Witam, Przyznam, że mocno rozczarował mnie artykuł poświęcony usłudze Steam na PS3. Za dużo miejsca poświęcono mało istotnym z mojego punktu widzenia sprawom typu możliwość grania z użytkownikami innych sprzętów. Ile osób w Polsce posiada komputer MAC i jednocześnie gra? Poza tym w przypadku kolejnych tytułów Valve może powrócić temat "dominacji" graczy Pecetowych nad konsolowymi (nie jestem fanboyem żadnej z platform, proszę doczytać do końca ). W Portalu 2, wiadomo, jedynie się współpracuje. Co będzie jednak z tytułami opartymi o współzawodnictwo, gdzie zestaw 'klawiatura+myszka=precyzja i szybkość' jest nie do pokonania? Tak swoją drogą nie obawiam się braku chętnych do zabawy jedynie w obrębie platformy PS3.
Stosunkowo mało powiedziano natomiast o najpoważniszej wadzie tej usługi, czyli likwidacji sprzedaży używanych kopii... a domyślam się, że jest to główny powód dla wprowadzenia jej przez Valve na platformie Sony. Nie dowiedziałem się też (jednoznacznie) z artykułu czy możliwa jest gra w Portal 2 na PS3 jedynie w oparciu o infrastrukturę PlayStation Network i z całkowitym pominięciem instalowania aplikacji Steam. Do zakupu gry aktualnie się przymierzam, ale jeśli okaże się, że Steam jest wymagany do zabawy (nawet single player), to rozważę opisany w artykule myk z utworzeniem konta tylko dla tej gry.

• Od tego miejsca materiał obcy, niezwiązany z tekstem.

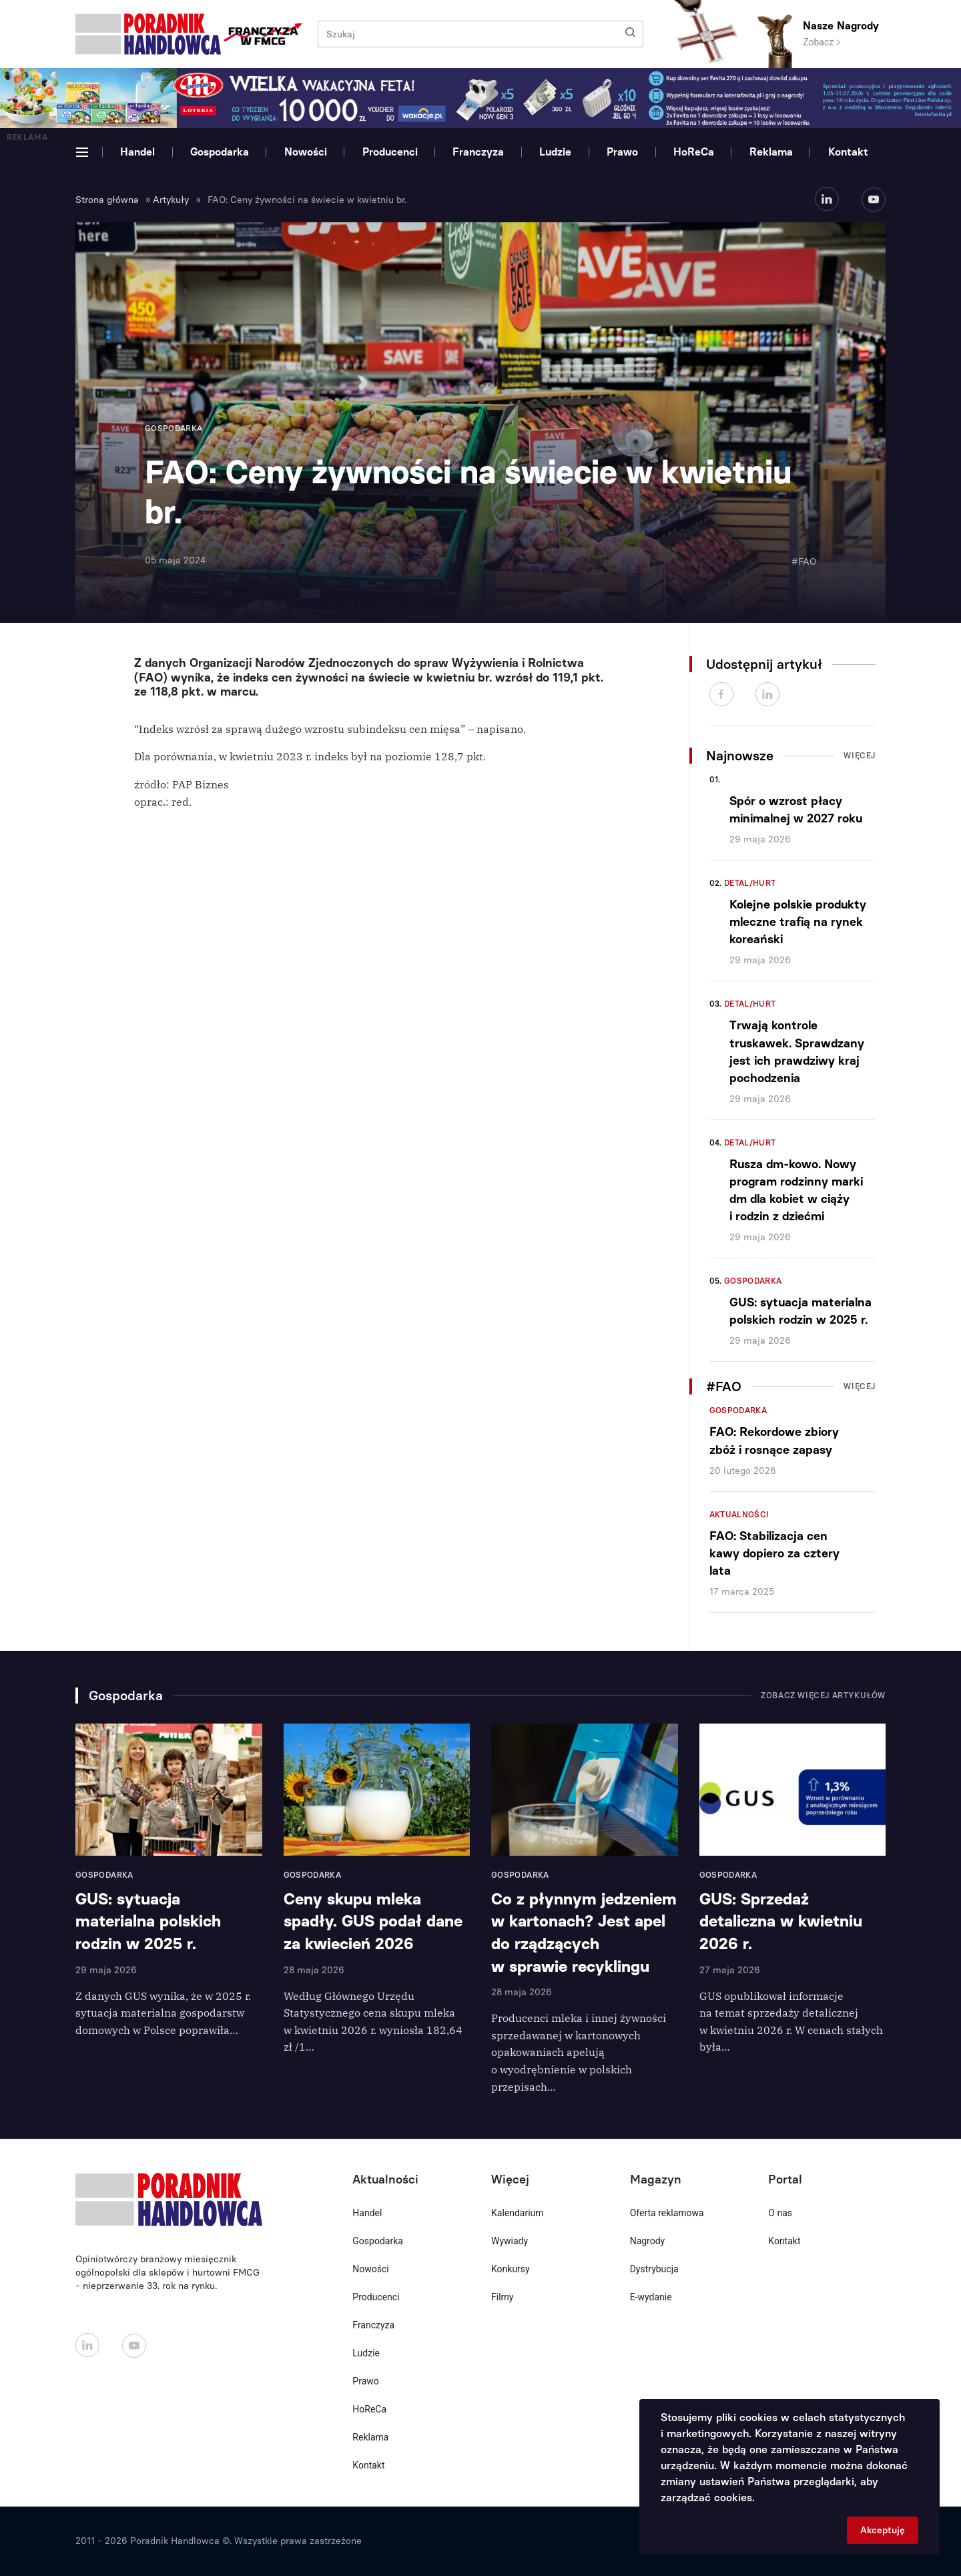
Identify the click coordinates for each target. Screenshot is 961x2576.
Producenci (390, 152)
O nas (780, 2213)
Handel (137, 152)
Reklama (771, 152)
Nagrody (647, 2241)
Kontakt (848, 152)
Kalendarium (517, 2213)
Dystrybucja (654, 2269)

Lub kupię wersję Xboksową.
Zresztą sam artykuł powstał jakby ciutkę zbyt wcześnie, bo wiele spraw jest jeszcze w sferze niewiadomych. Jeżeli dla przykładu okaże się, że Steamowy sklep na PS3 niewiele będzie się różnił od PeCetowego, to z punktu widzenia polskiego gracza pozostanie jedynie dołączenie do łowców okazji, bo kupno gier w normalnych cenach będzie się mijało z sensem (gdzie te niższe koszty wydania wersji cyfrowych, ja się pytam? ).